Exercise — Set down all of the records exactly, leaving none out.

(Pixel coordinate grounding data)

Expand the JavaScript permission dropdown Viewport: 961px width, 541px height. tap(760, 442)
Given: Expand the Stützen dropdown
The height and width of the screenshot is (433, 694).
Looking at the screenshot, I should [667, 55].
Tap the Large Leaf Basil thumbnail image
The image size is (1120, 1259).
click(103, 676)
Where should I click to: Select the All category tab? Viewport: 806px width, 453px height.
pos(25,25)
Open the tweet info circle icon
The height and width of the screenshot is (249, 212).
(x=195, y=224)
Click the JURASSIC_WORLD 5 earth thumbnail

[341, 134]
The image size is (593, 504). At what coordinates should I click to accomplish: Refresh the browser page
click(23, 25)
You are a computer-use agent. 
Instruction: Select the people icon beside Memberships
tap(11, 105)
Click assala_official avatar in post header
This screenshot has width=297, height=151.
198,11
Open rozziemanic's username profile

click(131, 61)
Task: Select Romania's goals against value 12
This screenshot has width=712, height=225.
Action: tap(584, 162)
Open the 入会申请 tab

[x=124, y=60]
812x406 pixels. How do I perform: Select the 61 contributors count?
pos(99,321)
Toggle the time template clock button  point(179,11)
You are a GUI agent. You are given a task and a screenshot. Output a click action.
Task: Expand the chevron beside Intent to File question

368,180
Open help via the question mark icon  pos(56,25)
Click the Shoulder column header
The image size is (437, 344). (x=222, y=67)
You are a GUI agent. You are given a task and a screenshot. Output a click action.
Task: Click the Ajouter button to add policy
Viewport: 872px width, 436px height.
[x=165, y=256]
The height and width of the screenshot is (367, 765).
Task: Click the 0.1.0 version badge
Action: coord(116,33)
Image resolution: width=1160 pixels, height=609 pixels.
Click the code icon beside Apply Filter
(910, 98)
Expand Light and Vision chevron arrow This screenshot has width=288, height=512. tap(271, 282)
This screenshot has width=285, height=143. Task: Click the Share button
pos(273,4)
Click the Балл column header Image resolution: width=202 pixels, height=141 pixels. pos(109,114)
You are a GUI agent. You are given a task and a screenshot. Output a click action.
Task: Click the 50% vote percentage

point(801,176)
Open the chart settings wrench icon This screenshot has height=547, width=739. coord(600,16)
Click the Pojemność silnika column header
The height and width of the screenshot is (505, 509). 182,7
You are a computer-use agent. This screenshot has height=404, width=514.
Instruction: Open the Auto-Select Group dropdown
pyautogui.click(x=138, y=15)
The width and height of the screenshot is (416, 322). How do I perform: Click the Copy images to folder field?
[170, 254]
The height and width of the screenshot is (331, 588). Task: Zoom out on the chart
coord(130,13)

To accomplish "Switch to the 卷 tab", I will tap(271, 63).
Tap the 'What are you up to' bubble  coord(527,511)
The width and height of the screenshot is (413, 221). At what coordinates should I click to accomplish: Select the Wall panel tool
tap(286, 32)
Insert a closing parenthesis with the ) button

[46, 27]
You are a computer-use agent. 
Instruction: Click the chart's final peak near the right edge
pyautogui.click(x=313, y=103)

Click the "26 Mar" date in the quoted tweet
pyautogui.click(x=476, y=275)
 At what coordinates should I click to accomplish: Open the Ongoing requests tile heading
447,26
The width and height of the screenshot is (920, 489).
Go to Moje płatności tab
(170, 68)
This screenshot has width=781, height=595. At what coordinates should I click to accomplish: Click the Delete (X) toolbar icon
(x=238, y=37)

Result of this task —
Expand the JavaScript permission dropdown Viewport: 961px width, 541px height. tap(760, 442)
Given: Expand the Stützen dropdown
The height and width of the screenshot is (433, 694).
Looking at the screenshot, I should [667, 55].
Tap the Large Leaf Basil thumbnail image
The image size is (1120, 1259).
click(103, 676)
Where should I click to: Select the All category tab? Viewport: 806px width, 453px height.
pos(25,25)
Open the tweet info circle icon
The height and width of the screenshot is (249, 212).
(x=195, y=224)
Click the JURASSIC_WORLD 5 earth thumbnail

[341, 134]
The image size is (593, 504). At what coordinates should I click to accomplish: Refresh the browser page
click(23, 25)
You are a computer-use agent. 
Instruction: Select the people icon beside Memberships
tap(11, 105)
Click assala_official avatar in post header
This screenshot has width=297, height=151.
198,11
Open rozziemanic's username profile

click(131, 61)
Task: Select Romania's goals against value 12
This screenshot has width=712, height=225.
Action: tap(584, 162)
Open the 入会申请 tab

[x=124, y=60]
812x406 pixels. How do I perform: Select the 61 contributors count?
pos(99,321)
Toggle the time template clock button  point(179,11)
You are a GUI agent. You are given a task and a screenshot. Output a click action.
Task: Expand the chevron beside Intent to File question

368,180
Open help via the question mark icon  pos(56,25)
Click the Shoulder column header
The image size is (437, 344). (x=222, y=67)
You are a GUI agent. You are given a task and a screenshot. Output a click action.
Task: Click the Ajouter button to add policy
Viewport: 872px width, 436px height.
[x=165, y=256]
The height and width of the screenshot is (367, 765).
Task: Click the 0.1.0 version badge
Action: coord(116,33)
Image resolution: width=1160 pixels, height=609 pixels.
Click the code icon beside Apply Filter
(910, 98)
Expand Light and Vision chevron arrow This screenshot has width=288, height=512. tap(271, 282)
This screenshot has width=285, height=143. Task: Click the Share button
pos(273,4)
Click the Балл column header Image resolution: width=202 pixels, height=141 pixels. pos(109,114)
You are a GUI agent. You are given a task and a screenshot. Output a click action.
Task: Click the 50% vote percentage

point(801,176)
Open the chart settings wrench icon This screenshot has height=547, width=739. coord(600,16)
Click the Pojemność silnika column header
The height and width of the screenshot is (505, 509). 182,7
You are a computer-use agent. This screenshot has height=404, width=514.
Instruction: Open the Auto-Select Group dropdown
pyautogui.click(x=138, y=15)
The width and height of the screenshot is (416, 322). How do I perform: Click the Copy images to folder field?
[170, 254]
The height and width of the screenshot is (331, 588). Task: Zoom out on the chart
coord(130,13)

To accomplish "Switch to the 卷 tab", I will tap(271, 63).
Tap the 'What are you up to' bubble  coord(527,511)
The width and height of the screenshot is (413, 221). At what coordinates should I click to accomplish: Select the Wall panel tool
tap(286, 32)
Insert a closing parenthesis with the ) button

[46, 27]
You are a computer-use agent. 
Instruction: Click the chart's final peak near the right edge
pyautogui.click(x=313, y=103)

Click the "26 Mar" date in the quoted tweet
pyautogui.click(x=476, y=275)
 At what coordinates should I click to accomplish: Open the Ongoing requests tile heading
447,26
The width and height of the screenshot is (920, 489).
Go to Moje płatności tab
(170, 68)
This screenshot has width=781, height=595. At what coordinates should I click to accomplish: Click the Delete (X) toolbar icon
(x=238, y=37)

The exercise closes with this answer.